## Task item:
Among the lines below, list those containing the string "resolution".

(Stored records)
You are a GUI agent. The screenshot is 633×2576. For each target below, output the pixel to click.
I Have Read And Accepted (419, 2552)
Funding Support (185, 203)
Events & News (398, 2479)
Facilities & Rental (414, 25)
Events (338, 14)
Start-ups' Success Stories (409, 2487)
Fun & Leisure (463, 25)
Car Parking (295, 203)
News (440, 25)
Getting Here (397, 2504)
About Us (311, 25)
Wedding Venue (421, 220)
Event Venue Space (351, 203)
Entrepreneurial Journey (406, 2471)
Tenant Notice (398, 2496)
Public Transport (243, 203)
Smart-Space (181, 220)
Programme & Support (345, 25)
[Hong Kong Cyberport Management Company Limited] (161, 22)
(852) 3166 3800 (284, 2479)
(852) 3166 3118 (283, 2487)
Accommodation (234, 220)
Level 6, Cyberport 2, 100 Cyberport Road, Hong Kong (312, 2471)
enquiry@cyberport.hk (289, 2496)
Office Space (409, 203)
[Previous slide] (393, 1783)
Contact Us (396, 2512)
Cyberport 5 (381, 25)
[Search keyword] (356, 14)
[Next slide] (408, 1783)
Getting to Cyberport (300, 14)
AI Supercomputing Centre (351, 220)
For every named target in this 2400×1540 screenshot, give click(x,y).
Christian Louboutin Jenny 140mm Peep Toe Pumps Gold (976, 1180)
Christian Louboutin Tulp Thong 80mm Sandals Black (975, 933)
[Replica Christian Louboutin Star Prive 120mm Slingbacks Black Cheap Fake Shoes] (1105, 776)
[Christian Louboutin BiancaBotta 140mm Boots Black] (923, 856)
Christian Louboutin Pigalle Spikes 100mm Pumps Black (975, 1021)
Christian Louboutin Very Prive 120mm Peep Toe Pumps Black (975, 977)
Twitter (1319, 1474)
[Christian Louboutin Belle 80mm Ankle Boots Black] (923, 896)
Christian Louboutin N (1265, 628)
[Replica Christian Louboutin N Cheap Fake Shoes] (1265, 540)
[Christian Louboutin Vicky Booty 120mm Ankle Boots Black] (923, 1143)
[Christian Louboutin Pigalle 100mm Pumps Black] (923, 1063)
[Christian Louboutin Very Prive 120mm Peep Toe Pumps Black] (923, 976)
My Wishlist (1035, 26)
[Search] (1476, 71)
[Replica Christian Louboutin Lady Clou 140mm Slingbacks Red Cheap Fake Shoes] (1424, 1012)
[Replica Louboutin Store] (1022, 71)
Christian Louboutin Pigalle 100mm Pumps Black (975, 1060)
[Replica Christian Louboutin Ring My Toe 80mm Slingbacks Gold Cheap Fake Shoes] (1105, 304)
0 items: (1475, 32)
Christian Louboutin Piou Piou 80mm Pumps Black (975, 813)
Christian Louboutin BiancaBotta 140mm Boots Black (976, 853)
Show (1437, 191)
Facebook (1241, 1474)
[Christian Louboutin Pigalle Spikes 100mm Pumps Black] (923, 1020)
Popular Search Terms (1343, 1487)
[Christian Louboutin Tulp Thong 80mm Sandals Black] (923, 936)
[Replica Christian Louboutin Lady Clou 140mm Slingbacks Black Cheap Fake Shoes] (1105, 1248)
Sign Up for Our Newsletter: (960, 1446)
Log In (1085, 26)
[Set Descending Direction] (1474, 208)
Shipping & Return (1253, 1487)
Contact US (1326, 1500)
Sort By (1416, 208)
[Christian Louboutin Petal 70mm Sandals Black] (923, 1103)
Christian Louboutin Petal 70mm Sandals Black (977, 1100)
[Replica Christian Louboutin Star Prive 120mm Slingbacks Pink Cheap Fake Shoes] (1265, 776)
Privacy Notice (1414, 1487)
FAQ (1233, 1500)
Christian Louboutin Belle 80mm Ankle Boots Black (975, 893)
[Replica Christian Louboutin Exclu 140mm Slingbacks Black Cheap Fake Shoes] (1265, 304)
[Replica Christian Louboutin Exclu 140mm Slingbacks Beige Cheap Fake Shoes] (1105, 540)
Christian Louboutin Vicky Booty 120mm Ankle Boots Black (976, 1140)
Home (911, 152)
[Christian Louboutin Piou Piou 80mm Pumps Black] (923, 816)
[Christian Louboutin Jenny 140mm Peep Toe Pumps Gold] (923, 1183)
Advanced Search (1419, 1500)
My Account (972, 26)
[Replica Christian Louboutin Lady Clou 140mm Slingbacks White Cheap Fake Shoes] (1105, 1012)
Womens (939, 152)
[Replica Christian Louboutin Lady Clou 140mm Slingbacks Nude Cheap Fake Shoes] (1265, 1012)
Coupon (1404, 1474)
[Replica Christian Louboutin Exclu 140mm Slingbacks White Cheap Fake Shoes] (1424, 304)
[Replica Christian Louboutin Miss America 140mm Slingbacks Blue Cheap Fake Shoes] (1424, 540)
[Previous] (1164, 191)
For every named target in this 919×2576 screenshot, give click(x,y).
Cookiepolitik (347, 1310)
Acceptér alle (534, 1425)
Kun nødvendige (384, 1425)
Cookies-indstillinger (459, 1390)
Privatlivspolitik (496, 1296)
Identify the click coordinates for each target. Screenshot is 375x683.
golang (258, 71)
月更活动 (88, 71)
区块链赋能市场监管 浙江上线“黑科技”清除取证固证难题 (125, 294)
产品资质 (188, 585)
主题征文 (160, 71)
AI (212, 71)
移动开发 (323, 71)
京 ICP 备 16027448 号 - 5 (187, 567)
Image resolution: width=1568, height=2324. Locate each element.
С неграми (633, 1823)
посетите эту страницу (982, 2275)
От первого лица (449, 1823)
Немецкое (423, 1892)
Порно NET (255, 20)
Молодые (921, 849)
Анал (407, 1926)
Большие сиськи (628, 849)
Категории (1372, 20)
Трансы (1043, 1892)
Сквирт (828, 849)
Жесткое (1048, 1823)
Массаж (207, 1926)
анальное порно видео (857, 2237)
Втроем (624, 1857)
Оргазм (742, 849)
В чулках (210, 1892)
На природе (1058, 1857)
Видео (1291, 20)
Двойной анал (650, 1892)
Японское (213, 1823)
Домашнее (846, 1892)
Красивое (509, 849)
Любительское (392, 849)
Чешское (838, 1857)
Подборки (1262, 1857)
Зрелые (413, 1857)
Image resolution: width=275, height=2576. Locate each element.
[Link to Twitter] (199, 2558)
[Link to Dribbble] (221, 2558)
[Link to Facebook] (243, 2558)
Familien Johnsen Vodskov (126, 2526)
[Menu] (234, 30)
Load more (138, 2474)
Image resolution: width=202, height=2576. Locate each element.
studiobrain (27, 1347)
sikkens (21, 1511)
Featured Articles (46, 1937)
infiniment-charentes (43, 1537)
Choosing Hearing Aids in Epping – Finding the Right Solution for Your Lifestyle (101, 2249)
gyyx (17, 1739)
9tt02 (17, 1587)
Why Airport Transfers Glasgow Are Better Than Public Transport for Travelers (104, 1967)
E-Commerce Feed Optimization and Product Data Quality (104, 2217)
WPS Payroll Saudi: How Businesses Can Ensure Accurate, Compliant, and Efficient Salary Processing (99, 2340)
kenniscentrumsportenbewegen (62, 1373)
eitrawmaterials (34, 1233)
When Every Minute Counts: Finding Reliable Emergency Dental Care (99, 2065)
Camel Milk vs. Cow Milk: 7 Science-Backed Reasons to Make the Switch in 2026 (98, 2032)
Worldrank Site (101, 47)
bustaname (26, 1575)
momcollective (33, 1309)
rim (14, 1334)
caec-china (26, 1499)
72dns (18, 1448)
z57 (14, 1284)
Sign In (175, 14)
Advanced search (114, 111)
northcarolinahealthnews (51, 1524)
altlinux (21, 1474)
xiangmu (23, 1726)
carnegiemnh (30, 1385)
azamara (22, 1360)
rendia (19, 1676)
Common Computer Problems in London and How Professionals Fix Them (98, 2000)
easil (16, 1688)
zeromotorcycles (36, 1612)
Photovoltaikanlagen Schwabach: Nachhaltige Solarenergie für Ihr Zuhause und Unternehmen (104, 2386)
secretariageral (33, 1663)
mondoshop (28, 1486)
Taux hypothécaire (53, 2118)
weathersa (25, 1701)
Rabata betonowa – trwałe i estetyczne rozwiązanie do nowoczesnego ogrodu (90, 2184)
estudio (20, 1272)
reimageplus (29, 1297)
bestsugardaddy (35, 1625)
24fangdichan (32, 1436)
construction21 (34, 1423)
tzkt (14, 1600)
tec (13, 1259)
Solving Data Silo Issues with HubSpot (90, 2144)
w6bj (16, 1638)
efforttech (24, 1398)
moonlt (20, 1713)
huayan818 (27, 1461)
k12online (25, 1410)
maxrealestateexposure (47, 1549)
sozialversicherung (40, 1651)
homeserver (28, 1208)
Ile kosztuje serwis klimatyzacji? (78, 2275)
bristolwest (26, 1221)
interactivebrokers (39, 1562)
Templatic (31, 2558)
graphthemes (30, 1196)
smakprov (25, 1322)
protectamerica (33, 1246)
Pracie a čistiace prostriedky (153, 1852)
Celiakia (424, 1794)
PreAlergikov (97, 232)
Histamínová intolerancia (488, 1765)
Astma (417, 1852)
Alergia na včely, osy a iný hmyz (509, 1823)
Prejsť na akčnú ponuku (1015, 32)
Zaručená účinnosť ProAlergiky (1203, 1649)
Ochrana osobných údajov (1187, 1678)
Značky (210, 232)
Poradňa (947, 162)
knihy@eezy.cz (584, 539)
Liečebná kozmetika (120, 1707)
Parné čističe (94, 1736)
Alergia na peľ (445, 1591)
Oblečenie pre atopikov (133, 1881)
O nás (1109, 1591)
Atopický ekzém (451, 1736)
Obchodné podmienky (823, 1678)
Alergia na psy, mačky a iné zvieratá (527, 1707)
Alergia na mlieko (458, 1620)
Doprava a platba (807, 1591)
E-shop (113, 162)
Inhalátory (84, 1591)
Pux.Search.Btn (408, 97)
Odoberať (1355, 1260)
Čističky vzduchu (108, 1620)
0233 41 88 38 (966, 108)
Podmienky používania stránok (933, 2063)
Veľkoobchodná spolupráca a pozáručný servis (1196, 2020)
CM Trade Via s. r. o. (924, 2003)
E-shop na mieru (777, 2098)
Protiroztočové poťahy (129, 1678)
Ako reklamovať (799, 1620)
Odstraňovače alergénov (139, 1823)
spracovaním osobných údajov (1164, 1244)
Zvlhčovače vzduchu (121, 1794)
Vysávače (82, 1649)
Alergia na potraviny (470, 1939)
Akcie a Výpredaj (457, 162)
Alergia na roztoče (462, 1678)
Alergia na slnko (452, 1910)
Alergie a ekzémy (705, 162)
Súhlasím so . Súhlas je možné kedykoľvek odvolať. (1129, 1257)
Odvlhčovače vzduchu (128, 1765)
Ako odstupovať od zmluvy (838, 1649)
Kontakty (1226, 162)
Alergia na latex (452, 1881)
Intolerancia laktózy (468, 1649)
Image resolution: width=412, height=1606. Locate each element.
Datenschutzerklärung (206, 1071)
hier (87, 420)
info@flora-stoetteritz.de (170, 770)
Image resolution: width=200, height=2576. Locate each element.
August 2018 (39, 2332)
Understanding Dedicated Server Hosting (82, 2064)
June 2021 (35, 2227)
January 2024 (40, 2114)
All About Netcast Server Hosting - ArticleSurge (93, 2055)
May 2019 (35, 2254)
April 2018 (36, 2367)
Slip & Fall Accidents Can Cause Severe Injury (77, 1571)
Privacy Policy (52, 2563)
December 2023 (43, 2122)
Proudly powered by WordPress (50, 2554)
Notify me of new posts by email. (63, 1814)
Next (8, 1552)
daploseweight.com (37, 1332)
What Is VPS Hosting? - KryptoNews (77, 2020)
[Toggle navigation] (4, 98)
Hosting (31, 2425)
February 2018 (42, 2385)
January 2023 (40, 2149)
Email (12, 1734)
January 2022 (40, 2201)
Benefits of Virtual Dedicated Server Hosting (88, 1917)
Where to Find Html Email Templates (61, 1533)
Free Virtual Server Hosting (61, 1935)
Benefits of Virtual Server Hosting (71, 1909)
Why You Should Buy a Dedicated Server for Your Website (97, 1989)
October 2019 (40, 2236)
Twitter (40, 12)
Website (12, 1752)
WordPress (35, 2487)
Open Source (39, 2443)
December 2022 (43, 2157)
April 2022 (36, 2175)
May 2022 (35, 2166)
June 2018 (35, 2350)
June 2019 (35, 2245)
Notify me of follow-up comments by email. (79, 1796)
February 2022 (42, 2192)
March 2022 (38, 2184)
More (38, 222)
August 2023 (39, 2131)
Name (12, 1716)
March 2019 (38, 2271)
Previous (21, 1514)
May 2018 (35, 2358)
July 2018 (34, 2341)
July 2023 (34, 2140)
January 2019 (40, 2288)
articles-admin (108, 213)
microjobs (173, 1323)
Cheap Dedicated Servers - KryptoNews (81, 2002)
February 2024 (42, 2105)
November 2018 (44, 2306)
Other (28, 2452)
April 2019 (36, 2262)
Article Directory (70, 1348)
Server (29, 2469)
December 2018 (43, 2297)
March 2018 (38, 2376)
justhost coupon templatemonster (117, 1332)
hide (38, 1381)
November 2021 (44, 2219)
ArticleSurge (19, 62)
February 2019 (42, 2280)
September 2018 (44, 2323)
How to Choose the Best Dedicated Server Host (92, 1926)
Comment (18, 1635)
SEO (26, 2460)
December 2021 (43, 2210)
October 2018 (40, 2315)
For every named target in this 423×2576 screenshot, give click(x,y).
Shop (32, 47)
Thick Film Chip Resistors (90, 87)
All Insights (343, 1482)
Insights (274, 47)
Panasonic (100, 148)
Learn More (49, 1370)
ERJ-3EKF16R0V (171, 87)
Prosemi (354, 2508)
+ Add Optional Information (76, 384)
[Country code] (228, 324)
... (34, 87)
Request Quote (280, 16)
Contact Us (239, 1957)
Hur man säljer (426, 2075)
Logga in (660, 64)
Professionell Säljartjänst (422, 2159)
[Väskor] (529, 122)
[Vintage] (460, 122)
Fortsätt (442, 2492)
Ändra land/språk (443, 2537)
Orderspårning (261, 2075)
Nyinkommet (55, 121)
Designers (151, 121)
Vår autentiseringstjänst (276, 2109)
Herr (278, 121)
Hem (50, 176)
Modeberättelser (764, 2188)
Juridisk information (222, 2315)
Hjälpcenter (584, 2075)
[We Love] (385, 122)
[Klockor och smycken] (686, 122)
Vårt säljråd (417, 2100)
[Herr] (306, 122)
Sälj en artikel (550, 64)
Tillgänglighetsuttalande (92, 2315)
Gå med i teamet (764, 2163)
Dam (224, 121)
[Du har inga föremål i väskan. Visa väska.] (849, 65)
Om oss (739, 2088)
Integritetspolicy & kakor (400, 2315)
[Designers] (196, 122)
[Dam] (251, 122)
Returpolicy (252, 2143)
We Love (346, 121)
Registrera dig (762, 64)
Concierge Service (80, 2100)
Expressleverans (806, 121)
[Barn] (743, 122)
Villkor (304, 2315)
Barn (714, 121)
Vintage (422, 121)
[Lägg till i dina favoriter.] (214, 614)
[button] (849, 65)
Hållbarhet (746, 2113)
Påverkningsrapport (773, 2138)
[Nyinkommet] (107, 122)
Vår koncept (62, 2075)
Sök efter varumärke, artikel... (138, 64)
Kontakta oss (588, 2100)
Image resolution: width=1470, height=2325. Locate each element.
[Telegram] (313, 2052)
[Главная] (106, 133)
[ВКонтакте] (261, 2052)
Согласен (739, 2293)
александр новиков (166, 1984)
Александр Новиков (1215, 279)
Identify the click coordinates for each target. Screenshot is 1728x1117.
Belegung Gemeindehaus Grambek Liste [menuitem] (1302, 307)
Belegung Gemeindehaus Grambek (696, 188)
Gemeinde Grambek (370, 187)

## Answer for the task:
Image resolution: width=1568, height=2324. Locate each element.
Image resolution: width=275, height=2576. Locate each element.
Image resolution: width=202, height=2576. Locate each element.
Image resolution: width=412, height=1606. Locate each element.
Image resolution: width=200, height=2576. Locate each element.
Image resolution: width=1470, height=2325. Locate each element.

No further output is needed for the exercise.